I chose to overlook the fact that my way to the publishing office, I passed a corpse, a drunk sprawled out on a park bench, stiff with the winter cold.
I didn’t know the job of book editor existed until I moved to New York with my then-husband. All I knew was that no one in my preferred fields of newspapers or magazines had responded to my inquiries.
I looked resolutely forward in my job search not because I was fearless, but because I felt I had no other choices. Work in “creative” fields was hard to come by, and my husband was a graduate student. We shared a railroad flat with the bathtub in the kitchen.
Not long after I left my resume, the Chairman of the Board called me in for an interview. I could barely type, a fact I tried desperately to hide. I was thrilled to be offered a temporary position, filling in for the Chairman’s regular assistant, then on leave.
Now I had at least a modest toehold in the company that published more Nobel winners than any other in America: But was this really the home of so much fine writing? I couldn’t reconcile that the owner of the company, heir to a major fortune, asked his workers to toil away in what I would have to call a dump, with its dim lighting and faded walls badly in need of a good paint job.
Since the Chairman was semi-retired and only came in a few days a week, I was often left on my own not only to catch up on filing and copying, but also to read manuscripts. I was surprised and heartened that he asked me to review submissions from respected and well-established agents.
At the end of my six-month apprenticeship, armed with his recommendation, I secured an entry-level job at a major paperback publisher, where I learned all I would ever need to know about the book trade over nearly a decade. Over the years, I changed jobs several more times, moving up the literary ladder with each one, a success propelled, as it turned out, by detective stories and police procedurals.

TASK DESCRIPTION: Proceed with the memoir about becoming a book editor in New York, picking up after its final sentence.

(Items listed in a dataset)
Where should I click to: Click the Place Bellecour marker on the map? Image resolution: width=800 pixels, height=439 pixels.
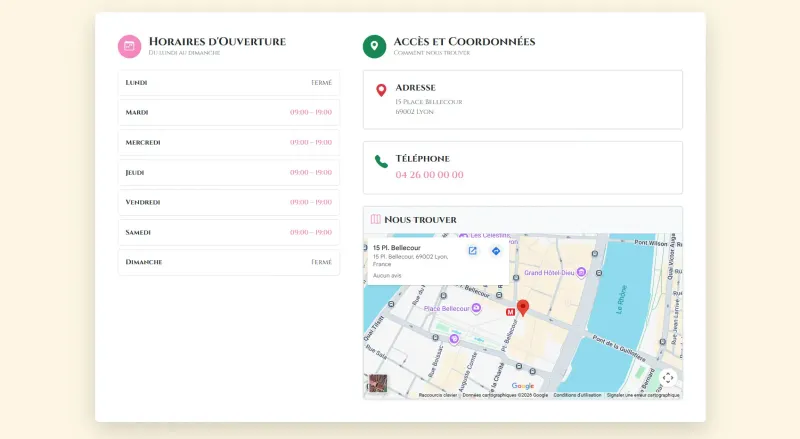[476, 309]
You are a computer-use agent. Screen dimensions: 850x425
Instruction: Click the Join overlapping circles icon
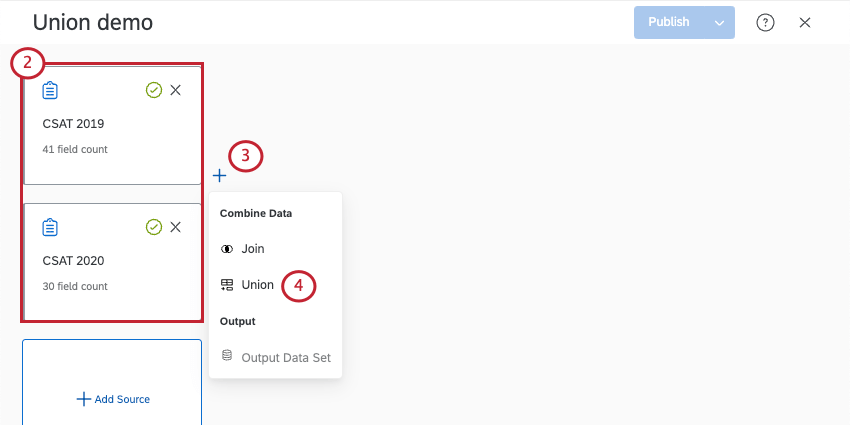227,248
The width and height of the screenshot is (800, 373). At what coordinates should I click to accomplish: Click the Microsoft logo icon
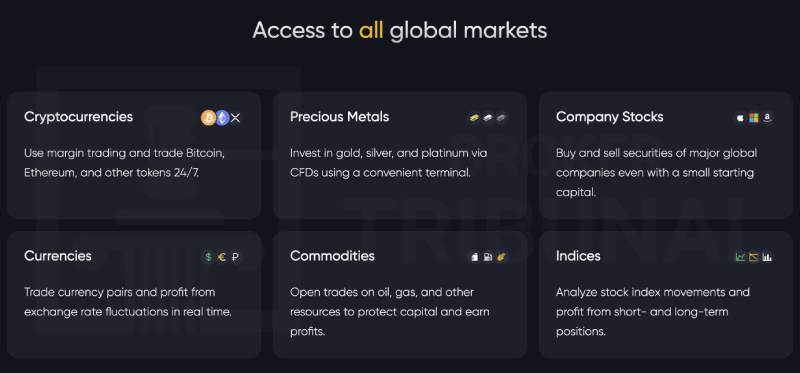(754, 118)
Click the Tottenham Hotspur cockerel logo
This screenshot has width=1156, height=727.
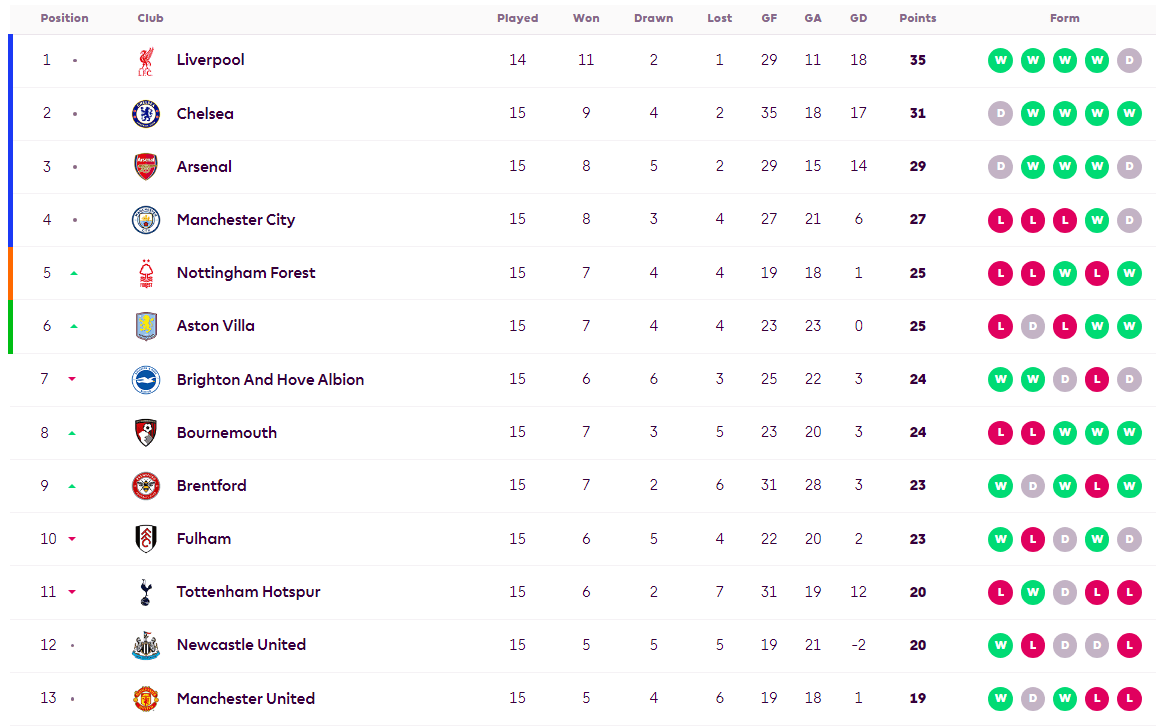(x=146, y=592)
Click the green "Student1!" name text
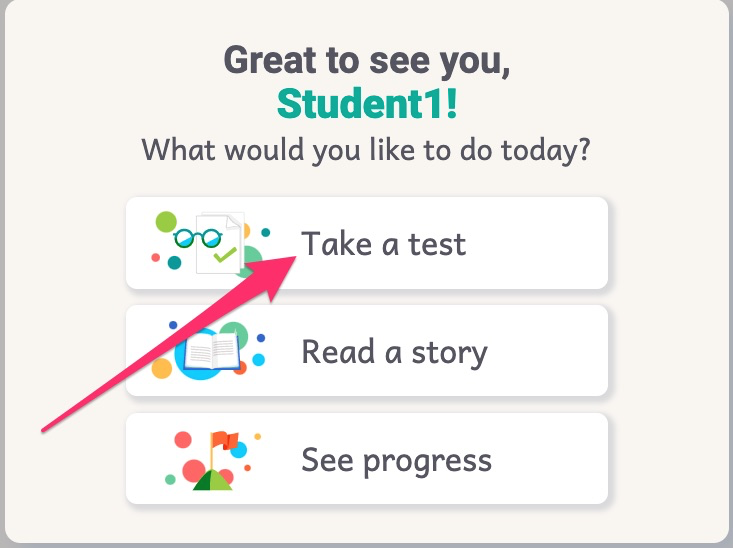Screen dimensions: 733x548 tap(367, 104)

==

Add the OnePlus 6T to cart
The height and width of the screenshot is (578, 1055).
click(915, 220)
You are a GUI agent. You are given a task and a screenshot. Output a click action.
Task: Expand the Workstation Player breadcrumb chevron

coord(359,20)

RESULT OF THE EXERCISE:
The young woman walking by a corpse on her way to work had come full circle on the page.
Fast forward many years: I’ve moved to a “transitional” neighborhood in pre-gentrified Brooklyn, where you can still get a deal. I feel instantly at home amid nineteen century mansions now on the near side of seedy; it’s a place that seems unfinished, a mere shadow of its previous grandeur—still in process, like the books I work on.
Every morning on my way to the subway, I walk past a dilapidated but charming three-story building where the ground level sits empty. Vladimir, AKA Bobby the Russian, a local lothario who owned an antiques business, had been shot in the doorway there by his former brother-in-law and business partner – so it is said. Or was the killer the husband of one of Bobby’s many paramours?
The drums are talking. At the corner bodega, the Latino clerk whispers: “It was someone from the Russian mob in Brighton Beach.”
Sometimes I find local life more compelling than the manuscripts I bring home each night to read.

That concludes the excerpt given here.